On 5 July, the English agreed to all sail together with their prizes until they passed the Cuban capital. Upon having reached Matanzas; Prudence and Lion continued up the Old Bahama Channel toward England with their prizes. The next day Centaur, Pegasus, Hopewell, Little John, Swallow, and Fifth Part reversed course to take up station to blockade the west of Havana. Despite the risk of the more heavily armed galleons of Ribera aimed at destroying them, the six English ships awaited incoming Spanish ships.

On the morning of 15 July Pegasus and Little John sighted a large Spanish ship. The English sailed towards her, attacked the ship, and after heavy hand-to-hand combat and a number of casualties, they boarded and overwhelmed the Spaniard forcing its surrender. The captured Spanish ship was the 300-ton Spanish galleon which turned out to be the San Juan; her captain Agustín de Paz was heading from Veracruz to Havana. The San Juan was thoroughly pillaged, after which she was then burned with the prisoners taken ashore. From the prisoners and documents they learned that a Spanish convoy was behind the San Juan. On the same day more success came to the English as Swallow, Centaur, Hopewell, and Fifth Part pursued four Spanish coastal ships which were surrounded and captured. They were pillaged and two were used as store ships while the other two were burned.

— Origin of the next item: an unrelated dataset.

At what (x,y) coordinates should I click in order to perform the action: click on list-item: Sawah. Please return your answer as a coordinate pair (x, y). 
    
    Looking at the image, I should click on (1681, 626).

Early the next day, the first elements of the main Spanish convoy had arrived in the area from Veracruz under Admiral Navarro. The English took watch and an opportunity came about when one of the lookouts spotted a lone ship; noted as being too far ahead of the rest of the convoy. At midday Centaur and Little John attacked and boarded the vessel from the rear, while the Pegasus pounded the starboard side of the ship. After a sharp half an hour fight in which William Lane was injured, the ship was taken. The captured prize was a 240-ton armed merchant galleon from Seville, the Santa Trinidad under Captain Alonso Hidalgo.

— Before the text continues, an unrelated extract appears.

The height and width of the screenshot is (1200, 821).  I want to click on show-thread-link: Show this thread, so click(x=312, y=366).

The Santa Trinidad prize proved so rich that Lane immediately ordered the English to quit their watch outside Havana and protect the ship at all costs. They sailed home before the rest of the Spanish plate fleet along with Ribera sortied on its homeward leg.

==Aftermath==
The English fleet arrived at Plymouth a few months later with the eight captured ships amid much rejoicing. In all Watt's expedition was a huge success – eight prizes were taken in all worth a total of £40,000 which produced on investment of at least 200 per cent regardless of embezzlement and pillage which crew members committed to supplement their normal one third share granted in lieu of wages. Half of this went to Queen Elizabeth I, the Lord Admiral Charles Howard, 1st Earl of Nottingham with the rest shared between Watts and Raleigh. The Trinidad was the richest yielding £20,000 alone with silver, hides, and cochineal. Watt's had taken most of the prizes and the money, and Carew who funded a small part asked Sir Julius Caesar to intervene on a matter of fair distribution.

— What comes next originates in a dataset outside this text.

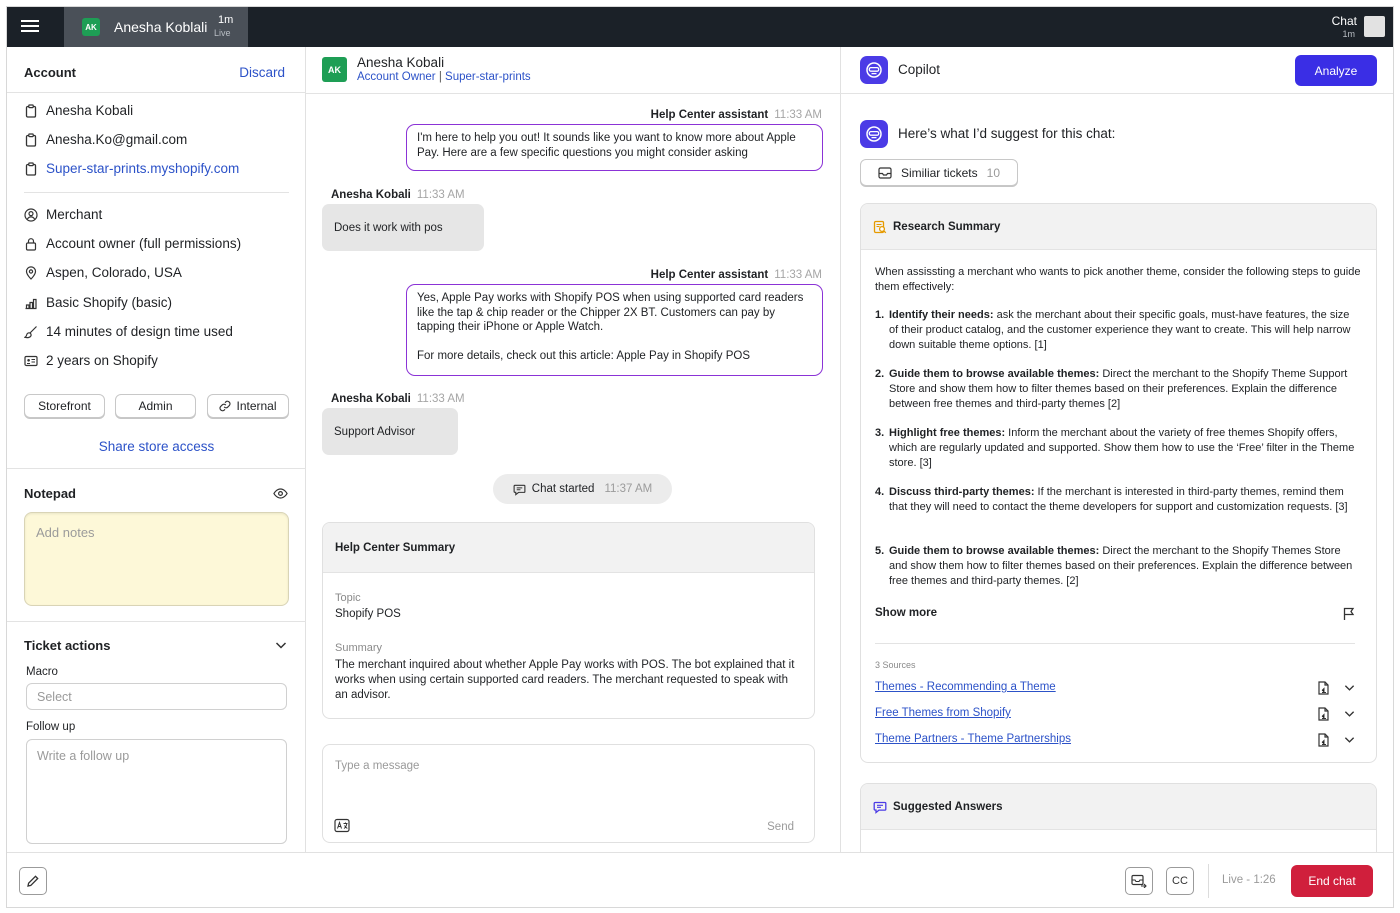 The width and height of the screenshot is (1400, 913). What do you see at coordinates (30, 332) in the screenshot?
I see `brush-icon` at bounding box center [30, 332].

The Spanish on the other hand had been frustrated – de La Ribera had failed to clear any of the English from Western Cuba and could do little about the blockade. The Spanish Governor of Cuba Juan de Tejeda complained bitterly particularly as the English had sent him letters and compliments during the blockade:

for every hour they sail under my nose; in future I would like to be prepared that the enemy may not so insult me without my being able to get at him.

The blockade of Western Cuba was one of the most successful English expeditions of the war militarily and financially. The following year another expedition to the Caribbean was launched by the English led by Christopher Newport and funded again by Watts and Lane. Although they didn't repeat the huge success of the previous year's expedition, their operations forced the Spanish to delay the departure of two Treasure fleets. As a result, they only reached Spain in the Spring of 1593.